▶ WHAT IS ASKED
Count the lines in the records below that contain the string "accomplish", treating uppercase and lowercase letters as distinct. Reply with that number alone.

▶ EXTRACTED RECORDS
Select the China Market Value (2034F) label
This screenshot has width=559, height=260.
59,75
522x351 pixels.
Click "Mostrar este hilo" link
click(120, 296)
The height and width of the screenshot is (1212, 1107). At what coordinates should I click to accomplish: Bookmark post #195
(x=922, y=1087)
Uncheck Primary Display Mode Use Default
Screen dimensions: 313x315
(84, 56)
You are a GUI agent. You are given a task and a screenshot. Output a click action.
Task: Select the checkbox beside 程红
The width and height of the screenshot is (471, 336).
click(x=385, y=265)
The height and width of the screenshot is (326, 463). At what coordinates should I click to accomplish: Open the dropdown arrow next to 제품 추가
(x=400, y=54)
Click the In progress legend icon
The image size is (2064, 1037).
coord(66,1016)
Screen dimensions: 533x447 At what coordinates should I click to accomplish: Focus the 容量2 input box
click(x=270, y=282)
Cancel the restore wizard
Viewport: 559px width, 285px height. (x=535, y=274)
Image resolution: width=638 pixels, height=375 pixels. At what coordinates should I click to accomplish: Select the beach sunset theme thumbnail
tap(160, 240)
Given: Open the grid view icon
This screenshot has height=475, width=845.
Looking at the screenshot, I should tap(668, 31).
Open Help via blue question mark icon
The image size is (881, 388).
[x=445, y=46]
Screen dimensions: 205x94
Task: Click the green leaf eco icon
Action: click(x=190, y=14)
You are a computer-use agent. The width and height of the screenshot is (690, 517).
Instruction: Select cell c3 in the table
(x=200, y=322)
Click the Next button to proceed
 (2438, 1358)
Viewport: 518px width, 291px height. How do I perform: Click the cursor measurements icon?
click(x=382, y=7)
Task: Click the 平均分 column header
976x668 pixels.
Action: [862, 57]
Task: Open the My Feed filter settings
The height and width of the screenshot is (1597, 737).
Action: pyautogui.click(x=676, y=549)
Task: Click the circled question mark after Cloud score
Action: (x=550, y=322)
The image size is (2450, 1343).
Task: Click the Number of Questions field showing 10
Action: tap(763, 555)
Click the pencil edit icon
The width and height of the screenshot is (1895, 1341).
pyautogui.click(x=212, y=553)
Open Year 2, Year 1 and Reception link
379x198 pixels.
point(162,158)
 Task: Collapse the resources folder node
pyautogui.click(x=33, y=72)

▶ RESULT FOR THIS TASK
4